Another example concerns the health service. A recently heard comment was “I am worried that we won’t have a national health service if we leave the UK”. Eh? In fact, the real threat to Scotland’s health service comes from the union. What we are seeing down South is the progressive dismantling of the health service in England, with widespread outsourcing of the more lucrative functions to the private sector, leaving a rump of public sector provision in the more Cinderella fields. This has the effect of forcing more people to go privately. This in turn has an adverse effect on public expenditure in Scotland through the Barnett formula – so that, under the union, funding pressures will mean that, even with the best will in the world, no Scottish government will be able to protect the health service from decline.

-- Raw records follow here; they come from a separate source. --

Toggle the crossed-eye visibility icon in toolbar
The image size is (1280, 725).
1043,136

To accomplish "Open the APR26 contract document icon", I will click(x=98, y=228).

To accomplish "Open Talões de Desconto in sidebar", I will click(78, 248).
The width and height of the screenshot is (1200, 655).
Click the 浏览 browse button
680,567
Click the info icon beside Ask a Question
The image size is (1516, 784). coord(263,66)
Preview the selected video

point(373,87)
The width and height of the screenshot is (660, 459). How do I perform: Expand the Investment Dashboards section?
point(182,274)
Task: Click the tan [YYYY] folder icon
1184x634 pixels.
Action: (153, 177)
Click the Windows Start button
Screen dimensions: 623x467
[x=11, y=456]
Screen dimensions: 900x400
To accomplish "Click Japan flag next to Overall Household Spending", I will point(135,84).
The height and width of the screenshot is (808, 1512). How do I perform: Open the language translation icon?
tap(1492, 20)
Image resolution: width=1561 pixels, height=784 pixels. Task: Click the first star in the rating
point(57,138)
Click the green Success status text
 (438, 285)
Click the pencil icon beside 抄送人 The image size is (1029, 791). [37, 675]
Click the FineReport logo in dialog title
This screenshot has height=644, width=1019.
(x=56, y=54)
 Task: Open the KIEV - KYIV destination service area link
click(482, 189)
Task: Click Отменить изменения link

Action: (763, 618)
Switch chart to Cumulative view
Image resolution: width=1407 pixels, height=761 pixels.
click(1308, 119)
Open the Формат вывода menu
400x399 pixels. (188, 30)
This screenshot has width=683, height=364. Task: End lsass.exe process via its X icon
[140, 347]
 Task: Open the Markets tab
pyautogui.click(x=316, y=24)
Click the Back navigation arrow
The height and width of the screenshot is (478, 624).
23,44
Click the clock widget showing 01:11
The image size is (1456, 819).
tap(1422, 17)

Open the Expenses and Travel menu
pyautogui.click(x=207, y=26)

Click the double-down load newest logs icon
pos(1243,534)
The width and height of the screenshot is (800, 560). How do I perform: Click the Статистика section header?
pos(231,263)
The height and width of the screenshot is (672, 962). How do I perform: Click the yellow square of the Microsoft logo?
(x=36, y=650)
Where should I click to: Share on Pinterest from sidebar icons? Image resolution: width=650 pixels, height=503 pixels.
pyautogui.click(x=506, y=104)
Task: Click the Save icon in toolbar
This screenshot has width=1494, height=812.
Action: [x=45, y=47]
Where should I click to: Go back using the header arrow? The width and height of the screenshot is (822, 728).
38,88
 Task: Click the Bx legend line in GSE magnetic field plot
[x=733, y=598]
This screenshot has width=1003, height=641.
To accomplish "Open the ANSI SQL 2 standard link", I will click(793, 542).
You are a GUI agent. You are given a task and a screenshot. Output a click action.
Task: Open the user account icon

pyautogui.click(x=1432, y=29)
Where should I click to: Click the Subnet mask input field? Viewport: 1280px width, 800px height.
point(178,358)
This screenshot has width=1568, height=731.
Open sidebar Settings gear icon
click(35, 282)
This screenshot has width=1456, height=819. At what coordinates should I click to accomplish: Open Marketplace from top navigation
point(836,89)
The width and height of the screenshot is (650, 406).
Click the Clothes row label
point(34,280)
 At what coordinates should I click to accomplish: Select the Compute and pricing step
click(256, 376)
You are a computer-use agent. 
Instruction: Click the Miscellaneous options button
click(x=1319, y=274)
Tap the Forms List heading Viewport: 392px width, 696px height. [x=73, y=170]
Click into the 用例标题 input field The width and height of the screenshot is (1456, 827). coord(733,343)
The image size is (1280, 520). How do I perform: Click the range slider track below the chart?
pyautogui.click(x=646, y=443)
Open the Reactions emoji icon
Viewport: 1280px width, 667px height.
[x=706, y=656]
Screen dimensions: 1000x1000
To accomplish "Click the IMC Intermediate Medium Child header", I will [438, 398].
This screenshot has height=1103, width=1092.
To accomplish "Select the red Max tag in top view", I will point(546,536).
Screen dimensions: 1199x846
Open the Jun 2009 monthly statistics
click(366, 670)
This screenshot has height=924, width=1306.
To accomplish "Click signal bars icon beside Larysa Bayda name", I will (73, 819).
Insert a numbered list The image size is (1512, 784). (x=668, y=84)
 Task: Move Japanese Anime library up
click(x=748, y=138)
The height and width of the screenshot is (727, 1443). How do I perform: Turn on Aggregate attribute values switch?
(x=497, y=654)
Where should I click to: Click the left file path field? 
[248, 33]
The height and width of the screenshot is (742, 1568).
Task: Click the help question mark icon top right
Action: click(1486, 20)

Failure to recognise what is happening is akin to the type of “dysfunctional and incongruent belief” highlighted in the paper referred to in our first paragraph.
What we have illustrated is how a colonial mindset permeates Scotland, and how this has two major features – one being the acceptance of the status quo as being the norm, and the other being a sense of inferiority, with a concomitant lack of confidence in our ability as a nation to actually manage our own affairs. Both of these features contribute to a situation where fundamental issues are not identified, analysed, and addressed.
And yet, there are such a plethora of fundamental issues that ought to be addressed. For example:
Why is it that, between 1950 and 2000, Scotland was the only country of similarly sized European countries, (Denmark, Finland, Norway, Sweden, and Ireland), to have a falling population.
Why does Scotland have the most unequal pattern of land ownership in Europe.
In our largest city, Glasgow, why is it that a boy born in one of the 15% most deprived areas, has a life expectancy which is just marginally above that of male life expectancy in Russia and Iraq, and just below Pakistan.
Why is it that West Dunbartonshire had 11% of its entire working age population reporting as being long-term sick, averaged over the twelve months in 2013? Why in Glasgow was it 10%? (For comparison, the average for Britain was 4.9%.)
Why is it that less than half of young, Scots domiciled university graduates find graduate employment in Scotland?
Why do we have only have 45% of the employees in oil related jobs in the UK when Scotland has over 80% of the UK’s hydrocarbon production?
There are, of course, many other similar fundamental issues that need to be addressed. But addressing these issues will not be possible unless we are able to shake off our colonial mindset. And this, of course, will not be easy, given that it has been a fundamental part of unionist strategy to dumb down the debate and encourage this very mindset. It is no coincidence, for example, that when the Treasury produced its analysis setting out what it claimed was the so-called “union dividend”, it presented its results in a childish fashion, complete with lego-men figures.
Cunningham, M. et al., (2014), “Illness Beliefs and Walking Behavior After Revascularization for Intermittent Claudication”, JRCP, vol. 34, no. 3.